Handling finances proves to be a sticking point for couples meeting later in life.
His, mine, ours, theirs - how are people entering new relationships in their 50s and 60s managing their money?
For Jocelyn and Warwick Henry, it's been an amicable separation of resources. When the former marriage counsellor and the airline pilot tied the knot in 2006, they were aged in their early 60s, widowed and newly retired. They each had two adult children and a house, and similar amounts in super.
The Henrys are among a growing number of Australians heading to the altar later in life. According to the Australian Bureau of Statistics, 11,920 couples aged 50 and over married in 2011, up from 6891 in 1991.
Since marrying, the Henrys have lived in a home owned and maintained by one party and split the rent from the other's property. They have deposited the same amount into a joint fund for daily expenses and put in extra for holidays. Individual interests are kept separate.
"We both had enough of a nest egg so that if you wanted to do something, you could," Jocelyn says.
"Warwick has a plane hobby and pays for that himself ... part of it being a mature-age thing is you're free to do what you want to do."
The couple agreed early on to keep things separate. "Warwick had heard of there being tensions for adult children as a result of inheritance worries and he did not want that to happen," Jocelyn says. Aside from bequests to each other and their stepchildren, they have willed their assets to their own offspring.
An adviser at Sydney planning firm PSK Financial Services, James Gerrard, says the Henrys' arrangements are not the norm.
About 80 per cent of the mature couples Gerrard has seen threw their lots in together after moving in or marrying.

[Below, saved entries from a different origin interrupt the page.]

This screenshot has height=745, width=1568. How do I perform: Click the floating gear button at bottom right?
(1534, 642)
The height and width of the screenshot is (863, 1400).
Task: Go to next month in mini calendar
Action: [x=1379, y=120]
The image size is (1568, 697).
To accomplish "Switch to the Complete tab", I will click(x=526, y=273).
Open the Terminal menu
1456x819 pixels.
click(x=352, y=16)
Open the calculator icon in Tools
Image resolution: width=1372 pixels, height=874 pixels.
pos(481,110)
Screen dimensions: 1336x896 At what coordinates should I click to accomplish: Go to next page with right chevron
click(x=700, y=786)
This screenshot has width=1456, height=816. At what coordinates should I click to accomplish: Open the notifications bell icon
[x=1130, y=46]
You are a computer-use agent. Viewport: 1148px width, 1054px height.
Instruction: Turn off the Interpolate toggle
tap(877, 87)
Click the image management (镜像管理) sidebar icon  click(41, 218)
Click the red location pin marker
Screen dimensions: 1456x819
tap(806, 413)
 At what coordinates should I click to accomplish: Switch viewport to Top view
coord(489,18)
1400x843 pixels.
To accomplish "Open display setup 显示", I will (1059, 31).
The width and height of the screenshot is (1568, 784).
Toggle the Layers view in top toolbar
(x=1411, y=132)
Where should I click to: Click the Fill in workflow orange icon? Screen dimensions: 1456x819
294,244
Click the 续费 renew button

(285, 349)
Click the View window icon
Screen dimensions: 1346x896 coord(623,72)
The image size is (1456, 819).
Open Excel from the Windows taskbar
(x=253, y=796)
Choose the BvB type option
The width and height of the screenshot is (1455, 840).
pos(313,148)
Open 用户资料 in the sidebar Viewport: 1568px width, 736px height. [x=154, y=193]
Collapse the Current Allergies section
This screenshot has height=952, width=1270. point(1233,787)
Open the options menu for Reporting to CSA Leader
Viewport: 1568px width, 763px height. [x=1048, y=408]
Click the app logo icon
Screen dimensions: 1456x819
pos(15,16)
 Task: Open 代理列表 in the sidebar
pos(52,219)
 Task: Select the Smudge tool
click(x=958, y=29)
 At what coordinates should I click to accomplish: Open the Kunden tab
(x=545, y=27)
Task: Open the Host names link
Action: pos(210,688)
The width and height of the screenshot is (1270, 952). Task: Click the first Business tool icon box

Typically, if both owned houses, one was sold, the proceeds invested in a joint self-managed super fund and the other transferred into both names, as tenants in common.
The latter arrangement allows couples to bequeath their half to their children, rather than ownership reverting to the surviving spouse, as would occur if a house was owned as "joint tenants".
Reversionary pensions with binding death nominations can help ensure superannuation is handed down fairly to all adult children once both parties have passed on, Gerrard says.
Investing a few thousand dollars in professional planning upfront could prevent inheritance wrangles later, but for many newly loved-up couples it is not on the radar. "They just want to enjoy themselves - they feel they have 20 good years ahead," Gerrard says.
The head financial planner at Mercer in NSW, Michelle Smith, says hope can be tempered if one or both parties had been through a divorce, but having similar amounts of money can make for smoother sailing.
"A lot of people want to start equitably - they don't want to rely on another person in retirement," she says.
Both divorced with two adult children apiece, mental health nurse Debra Robins and schoolteacher Alan Mayne don't fit the mould of gun-shy second-time-rounders. They became a couple in 2001 and joined forces financially two years later.
Then aged in their early 50s, they came to the relationship with equivalent net worth. Debra chose to balance the scales by giving her children $50,000 each for a house deposit.
Her divorce settlement included two properties, while Alan had 30 years of public service superannuation.
Alan feels splitting bills and keeping track of who was paying what would have been painful. "How do you keep things separate? I couldn't see the [attraction]."
While more chary at the outset, Debra agrees: "Those who don't [share] have more fights than feeds," she says.
Whether or not a couple becomes financially entwined is immaterial, says Darryl Hodgson, a senior psychologist at Psychology Melbourne.
What's important is that money is talked about clearly and openly once they get serious.